Ian Lynagh <[EMAIL PROTECTED]> wrote:
> data Fin a = FinCons a !(Fin a) | FinNil
> w = let q = FinCons 3 q
> in case q of
> FinCons i _ -> i
>
> is w 3 or _|_?
Knowing that opinions seem to be heavily stacked against my
interpretation, nevertheless I'd like to try one more attempt at
persuasion.
The Haskell Report's definition of `seq` does _not_ imply an order of
evaluation. Rather, it is a strictness annotation. (Whether this is
the right thing to do is another cause of dissent, but let's accept the
Report as is for now.) So `seq` merely gives a hint to the compiler
that the value of its first argument must be established to be
non-bottom, by the time that its second argument is examined by the
calling context.
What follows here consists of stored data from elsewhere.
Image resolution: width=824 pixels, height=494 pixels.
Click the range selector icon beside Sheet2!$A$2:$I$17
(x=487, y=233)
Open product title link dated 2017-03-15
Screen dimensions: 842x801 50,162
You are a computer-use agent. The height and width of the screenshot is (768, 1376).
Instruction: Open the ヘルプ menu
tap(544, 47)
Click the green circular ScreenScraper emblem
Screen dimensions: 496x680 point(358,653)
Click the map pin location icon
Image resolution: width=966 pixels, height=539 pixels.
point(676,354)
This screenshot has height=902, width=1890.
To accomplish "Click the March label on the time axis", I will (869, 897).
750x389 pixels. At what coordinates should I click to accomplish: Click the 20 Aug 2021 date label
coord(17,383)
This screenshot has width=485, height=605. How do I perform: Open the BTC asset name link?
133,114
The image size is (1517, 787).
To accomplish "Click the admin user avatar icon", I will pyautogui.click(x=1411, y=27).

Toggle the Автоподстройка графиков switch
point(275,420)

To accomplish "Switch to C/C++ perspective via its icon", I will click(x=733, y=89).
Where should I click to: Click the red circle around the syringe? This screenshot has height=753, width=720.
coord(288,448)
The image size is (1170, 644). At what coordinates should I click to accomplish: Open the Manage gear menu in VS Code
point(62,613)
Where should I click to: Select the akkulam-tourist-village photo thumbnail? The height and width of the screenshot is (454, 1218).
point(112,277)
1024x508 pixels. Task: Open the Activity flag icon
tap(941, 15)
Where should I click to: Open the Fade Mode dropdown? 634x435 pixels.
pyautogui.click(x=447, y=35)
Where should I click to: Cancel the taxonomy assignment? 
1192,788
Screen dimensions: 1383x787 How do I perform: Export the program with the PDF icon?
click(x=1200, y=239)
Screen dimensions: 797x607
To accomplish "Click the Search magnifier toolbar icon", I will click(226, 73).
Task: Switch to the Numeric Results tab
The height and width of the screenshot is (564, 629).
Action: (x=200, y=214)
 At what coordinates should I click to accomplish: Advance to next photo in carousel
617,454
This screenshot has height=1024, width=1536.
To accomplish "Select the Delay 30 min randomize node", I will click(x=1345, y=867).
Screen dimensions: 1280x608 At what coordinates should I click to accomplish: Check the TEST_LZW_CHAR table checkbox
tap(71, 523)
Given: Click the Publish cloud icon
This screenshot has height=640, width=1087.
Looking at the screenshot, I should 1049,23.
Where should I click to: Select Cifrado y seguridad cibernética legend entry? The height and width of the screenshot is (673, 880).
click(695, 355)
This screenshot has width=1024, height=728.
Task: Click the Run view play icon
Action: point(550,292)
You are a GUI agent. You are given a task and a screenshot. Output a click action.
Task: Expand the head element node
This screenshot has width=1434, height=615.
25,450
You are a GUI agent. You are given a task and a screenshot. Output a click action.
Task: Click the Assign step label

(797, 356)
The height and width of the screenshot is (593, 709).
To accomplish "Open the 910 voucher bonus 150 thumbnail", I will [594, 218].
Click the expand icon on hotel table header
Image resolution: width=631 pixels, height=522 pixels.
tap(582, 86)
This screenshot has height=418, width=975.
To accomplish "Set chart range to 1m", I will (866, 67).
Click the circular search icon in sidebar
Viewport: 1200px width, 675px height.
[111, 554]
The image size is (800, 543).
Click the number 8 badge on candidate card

The compiler is free to implement that guarantee in
any way it pleases.
So just as, in the expression
x `seq` x
one can immediately see that, if the second x is demanded, then the
first one is also demanded, thus the `seq` can be elided - it is
semantically identical to simply
x
Now, in the definition
x = x `seq` foo
one can also make the argument that, if the value of x (on the lhs of
the defn) is demanded, then of course the x on the rhs of the defn is
also demanded. There is no need for the `seq` here either.
Semantically, the definition is equivalent to
x = foo
I am arguing that, as a general rule, eliding the `seq` in such a case
is an entirely valid and correct transformation.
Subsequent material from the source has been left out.